Estate Planning

Wills and Trusts

The trust is an enormously flexible vehicle for all kinds of legal strategies. In the typical “revocable living trust,” the settlor (one who makes a trust) appoints himself as trustee until his death or disability. Then a successor manages and uses the trust property until the successor’s death, at which point the remainder is distributed to the settlor’s successor beneficiaries.

Some non-tax benefits include:
• Avoiding delays and expenses due to assets being probated
• Managing assets professionally
• Permitting distribution over a long period
• Minimizing the risk of multiple inheritance taxes
• Avoiding publicity
• Avoiding guardianship
• Reducing the likelihood of will contests
• Restricting the wasting of assets by spendthrift beneficiaries and their creditors.

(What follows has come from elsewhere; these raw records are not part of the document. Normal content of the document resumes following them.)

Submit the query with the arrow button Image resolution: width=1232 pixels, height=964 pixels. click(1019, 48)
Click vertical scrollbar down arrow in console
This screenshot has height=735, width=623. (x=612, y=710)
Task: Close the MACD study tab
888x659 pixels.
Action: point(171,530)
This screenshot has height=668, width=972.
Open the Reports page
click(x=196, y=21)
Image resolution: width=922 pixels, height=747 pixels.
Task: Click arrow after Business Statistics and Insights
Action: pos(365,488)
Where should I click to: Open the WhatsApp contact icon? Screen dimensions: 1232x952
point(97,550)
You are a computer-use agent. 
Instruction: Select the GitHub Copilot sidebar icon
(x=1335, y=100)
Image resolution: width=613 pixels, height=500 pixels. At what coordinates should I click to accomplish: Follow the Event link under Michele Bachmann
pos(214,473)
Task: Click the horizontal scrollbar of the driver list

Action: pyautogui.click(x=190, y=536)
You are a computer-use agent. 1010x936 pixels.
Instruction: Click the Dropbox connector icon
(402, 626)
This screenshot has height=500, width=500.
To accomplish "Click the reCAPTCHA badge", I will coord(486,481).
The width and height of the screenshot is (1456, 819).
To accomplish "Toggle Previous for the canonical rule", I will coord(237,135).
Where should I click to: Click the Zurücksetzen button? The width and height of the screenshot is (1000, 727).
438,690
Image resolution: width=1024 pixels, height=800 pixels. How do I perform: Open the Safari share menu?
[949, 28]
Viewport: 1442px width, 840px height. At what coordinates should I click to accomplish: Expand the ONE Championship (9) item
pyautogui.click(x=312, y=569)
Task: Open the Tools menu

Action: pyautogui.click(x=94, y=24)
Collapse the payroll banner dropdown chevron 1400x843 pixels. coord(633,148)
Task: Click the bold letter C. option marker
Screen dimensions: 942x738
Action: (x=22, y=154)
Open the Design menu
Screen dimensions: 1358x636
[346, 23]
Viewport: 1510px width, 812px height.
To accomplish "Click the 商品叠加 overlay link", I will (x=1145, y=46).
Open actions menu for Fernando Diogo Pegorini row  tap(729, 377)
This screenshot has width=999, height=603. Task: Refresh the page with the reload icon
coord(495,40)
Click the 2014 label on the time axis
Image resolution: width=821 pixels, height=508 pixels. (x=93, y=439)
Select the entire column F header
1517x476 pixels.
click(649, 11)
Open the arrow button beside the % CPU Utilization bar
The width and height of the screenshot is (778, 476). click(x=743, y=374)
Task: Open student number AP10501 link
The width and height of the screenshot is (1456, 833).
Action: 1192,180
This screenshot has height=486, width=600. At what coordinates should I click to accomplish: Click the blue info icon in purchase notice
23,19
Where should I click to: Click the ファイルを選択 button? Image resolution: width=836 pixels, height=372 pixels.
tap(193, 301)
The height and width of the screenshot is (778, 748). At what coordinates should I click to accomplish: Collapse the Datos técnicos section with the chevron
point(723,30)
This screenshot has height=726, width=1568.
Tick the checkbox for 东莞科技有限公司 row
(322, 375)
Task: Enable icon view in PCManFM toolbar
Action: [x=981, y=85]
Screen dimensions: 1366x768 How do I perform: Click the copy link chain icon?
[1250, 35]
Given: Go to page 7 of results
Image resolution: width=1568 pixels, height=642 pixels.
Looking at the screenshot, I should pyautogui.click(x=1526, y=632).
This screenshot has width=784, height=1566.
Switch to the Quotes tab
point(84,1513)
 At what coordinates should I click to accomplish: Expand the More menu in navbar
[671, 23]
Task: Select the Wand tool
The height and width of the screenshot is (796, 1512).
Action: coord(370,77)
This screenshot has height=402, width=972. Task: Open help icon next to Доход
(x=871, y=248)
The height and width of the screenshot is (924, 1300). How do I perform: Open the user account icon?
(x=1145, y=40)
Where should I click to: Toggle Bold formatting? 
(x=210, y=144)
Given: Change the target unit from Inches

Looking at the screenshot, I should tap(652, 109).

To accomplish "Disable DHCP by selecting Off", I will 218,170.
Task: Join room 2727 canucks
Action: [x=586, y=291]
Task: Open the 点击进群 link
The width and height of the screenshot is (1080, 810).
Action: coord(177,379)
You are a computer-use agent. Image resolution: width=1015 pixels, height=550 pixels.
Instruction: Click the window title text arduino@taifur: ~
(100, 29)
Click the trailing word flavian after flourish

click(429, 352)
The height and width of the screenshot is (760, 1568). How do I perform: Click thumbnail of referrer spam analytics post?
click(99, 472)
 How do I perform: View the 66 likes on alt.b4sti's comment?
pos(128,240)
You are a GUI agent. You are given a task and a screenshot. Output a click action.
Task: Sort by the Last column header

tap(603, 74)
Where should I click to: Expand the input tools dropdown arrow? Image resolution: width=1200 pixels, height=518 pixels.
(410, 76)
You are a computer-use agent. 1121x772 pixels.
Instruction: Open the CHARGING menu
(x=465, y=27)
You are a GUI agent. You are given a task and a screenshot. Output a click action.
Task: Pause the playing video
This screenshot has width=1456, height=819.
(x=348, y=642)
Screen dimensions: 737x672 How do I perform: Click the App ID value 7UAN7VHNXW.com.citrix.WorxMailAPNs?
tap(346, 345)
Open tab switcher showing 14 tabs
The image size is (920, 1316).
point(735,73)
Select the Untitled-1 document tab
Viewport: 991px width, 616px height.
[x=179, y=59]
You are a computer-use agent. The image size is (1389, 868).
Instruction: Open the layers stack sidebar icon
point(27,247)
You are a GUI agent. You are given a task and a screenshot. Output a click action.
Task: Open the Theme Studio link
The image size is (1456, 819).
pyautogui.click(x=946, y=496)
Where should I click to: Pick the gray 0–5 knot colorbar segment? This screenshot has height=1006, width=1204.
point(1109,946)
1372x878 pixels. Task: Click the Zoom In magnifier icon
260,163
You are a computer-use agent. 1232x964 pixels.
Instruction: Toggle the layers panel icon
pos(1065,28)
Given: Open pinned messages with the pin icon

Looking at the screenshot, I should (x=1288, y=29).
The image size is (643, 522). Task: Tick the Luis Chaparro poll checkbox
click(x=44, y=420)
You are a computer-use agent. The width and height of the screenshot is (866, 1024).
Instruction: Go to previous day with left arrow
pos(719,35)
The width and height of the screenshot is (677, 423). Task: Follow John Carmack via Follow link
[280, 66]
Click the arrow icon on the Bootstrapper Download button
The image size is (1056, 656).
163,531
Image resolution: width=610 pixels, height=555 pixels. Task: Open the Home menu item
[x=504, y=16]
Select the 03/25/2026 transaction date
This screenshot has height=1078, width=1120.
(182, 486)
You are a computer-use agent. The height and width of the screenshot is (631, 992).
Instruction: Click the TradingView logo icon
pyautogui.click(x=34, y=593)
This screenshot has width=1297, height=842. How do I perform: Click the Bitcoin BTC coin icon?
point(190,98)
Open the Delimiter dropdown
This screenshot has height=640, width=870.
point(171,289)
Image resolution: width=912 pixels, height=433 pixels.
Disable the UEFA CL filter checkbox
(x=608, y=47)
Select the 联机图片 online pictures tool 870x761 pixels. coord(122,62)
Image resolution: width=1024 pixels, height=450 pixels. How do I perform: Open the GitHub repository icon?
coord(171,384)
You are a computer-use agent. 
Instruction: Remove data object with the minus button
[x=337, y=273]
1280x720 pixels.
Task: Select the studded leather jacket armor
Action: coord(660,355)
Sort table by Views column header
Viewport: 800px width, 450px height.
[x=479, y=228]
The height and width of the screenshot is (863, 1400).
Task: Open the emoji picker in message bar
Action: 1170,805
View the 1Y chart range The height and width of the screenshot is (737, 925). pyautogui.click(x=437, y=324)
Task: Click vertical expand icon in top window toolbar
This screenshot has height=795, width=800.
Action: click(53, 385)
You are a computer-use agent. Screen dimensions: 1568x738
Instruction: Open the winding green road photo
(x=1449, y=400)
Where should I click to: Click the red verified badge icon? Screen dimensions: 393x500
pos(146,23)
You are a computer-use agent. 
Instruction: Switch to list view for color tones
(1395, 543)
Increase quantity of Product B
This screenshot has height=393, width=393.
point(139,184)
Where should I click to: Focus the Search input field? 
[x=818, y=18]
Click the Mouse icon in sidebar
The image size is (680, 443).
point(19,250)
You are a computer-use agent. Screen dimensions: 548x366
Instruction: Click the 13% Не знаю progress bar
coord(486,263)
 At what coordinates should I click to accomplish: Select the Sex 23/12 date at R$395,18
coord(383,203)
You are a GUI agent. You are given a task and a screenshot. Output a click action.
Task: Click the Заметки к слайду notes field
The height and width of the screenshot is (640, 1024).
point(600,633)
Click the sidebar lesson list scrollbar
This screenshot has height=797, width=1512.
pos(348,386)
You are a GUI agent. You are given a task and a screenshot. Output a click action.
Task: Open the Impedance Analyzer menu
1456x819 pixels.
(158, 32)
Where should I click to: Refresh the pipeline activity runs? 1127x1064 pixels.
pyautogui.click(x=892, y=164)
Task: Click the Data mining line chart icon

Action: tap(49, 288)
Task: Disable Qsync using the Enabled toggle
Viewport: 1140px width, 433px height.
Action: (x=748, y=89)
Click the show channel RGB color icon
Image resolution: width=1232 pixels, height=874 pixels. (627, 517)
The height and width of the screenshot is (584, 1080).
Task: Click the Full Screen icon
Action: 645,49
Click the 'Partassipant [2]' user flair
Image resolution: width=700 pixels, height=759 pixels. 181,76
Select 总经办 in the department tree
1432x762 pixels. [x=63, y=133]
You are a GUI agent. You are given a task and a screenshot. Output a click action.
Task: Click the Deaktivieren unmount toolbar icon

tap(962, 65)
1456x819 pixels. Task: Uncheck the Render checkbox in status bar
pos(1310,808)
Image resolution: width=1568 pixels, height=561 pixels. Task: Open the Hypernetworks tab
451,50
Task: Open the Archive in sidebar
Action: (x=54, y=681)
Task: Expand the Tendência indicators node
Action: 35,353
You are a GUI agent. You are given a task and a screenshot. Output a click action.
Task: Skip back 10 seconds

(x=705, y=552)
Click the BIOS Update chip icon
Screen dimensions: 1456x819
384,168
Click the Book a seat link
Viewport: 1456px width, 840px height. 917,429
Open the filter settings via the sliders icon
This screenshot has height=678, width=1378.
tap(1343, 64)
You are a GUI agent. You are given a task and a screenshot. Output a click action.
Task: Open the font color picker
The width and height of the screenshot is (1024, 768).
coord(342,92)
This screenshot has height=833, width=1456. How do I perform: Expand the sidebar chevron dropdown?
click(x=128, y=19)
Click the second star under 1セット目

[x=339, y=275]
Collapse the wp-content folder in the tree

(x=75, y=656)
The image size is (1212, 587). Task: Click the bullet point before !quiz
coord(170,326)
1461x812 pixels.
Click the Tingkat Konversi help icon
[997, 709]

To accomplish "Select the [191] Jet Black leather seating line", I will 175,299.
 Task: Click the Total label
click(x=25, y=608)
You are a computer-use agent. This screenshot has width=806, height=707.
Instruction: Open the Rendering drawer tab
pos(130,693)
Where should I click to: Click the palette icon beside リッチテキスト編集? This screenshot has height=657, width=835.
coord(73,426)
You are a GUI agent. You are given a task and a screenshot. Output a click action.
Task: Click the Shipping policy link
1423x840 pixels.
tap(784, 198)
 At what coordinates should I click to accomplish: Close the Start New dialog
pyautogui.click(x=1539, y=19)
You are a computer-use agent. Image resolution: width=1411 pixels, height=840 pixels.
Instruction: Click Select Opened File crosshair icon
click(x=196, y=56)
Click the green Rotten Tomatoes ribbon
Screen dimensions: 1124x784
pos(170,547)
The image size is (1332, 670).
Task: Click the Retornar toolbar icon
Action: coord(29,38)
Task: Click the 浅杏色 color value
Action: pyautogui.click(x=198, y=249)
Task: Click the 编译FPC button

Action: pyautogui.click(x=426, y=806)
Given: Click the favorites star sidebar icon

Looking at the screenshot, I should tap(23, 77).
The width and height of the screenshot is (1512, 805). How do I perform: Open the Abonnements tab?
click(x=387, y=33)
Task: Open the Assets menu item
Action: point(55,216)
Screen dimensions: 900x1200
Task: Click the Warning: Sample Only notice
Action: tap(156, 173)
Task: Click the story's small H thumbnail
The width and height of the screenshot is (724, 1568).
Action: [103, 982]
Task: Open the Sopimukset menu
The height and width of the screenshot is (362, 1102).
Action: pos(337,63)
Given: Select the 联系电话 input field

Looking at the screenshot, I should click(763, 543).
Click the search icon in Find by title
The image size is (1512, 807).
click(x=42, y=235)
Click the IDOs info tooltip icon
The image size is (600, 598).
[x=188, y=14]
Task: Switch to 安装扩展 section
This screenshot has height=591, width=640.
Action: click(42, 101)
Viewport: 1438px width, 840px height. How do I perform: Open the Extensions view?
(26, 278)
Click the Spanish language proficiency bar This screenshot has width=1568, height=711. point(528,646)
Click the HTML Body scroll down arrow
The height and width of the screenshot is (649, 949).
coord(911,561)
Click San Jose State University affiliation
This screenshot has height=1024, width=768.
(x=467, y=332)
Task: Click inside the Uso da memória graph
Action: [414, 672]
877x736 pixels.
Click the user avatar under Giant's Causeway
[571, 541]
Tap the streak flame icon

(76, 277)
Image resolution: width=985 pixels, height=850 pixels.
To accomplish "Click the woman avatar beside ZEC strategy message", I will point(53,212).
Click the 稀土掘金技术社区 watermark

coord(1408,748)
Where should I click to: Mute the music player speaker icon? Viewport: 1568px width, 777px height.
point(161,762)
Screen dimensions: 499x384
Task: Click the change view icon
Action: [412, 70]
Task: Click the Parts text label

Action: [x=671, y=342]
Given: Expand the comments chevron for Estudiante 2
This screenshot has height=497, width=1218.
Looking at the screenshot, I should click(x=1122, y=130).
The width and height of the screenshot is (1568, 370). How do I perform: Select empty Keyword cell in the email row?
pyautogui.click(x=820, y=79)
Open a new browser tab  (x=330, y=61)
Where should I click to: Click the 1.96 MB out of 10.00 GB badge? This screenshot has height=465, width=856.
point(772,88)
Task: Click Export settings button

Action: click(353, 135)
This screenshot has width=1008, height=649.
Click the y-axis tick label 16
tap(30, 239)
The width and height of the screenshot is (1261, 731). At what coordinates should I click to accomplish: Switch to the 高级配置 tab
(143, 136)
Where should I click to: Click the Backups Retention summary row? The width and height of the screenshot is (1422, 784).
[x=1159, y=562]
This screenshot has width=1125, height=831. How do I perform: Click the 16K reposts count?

Many people prepare elaborate living trusts, but never fund the trust by putting the appropriate assets into the name of the trustee, and therefore do not implement what was intended. Further, if avoiding probate is your main goal, sometimes you can succeed with simpler and less expensive methods than a living trust. As always, thoughtful planning and the advice of a knowledgeable Elder Law Attorney can avoid pitfalls such as this.

Trusts are commonly used to avoid probate. However, without a small probate to notify and clear creditors, the trustee remains personally liable for a significant period of time to creditors of the estate.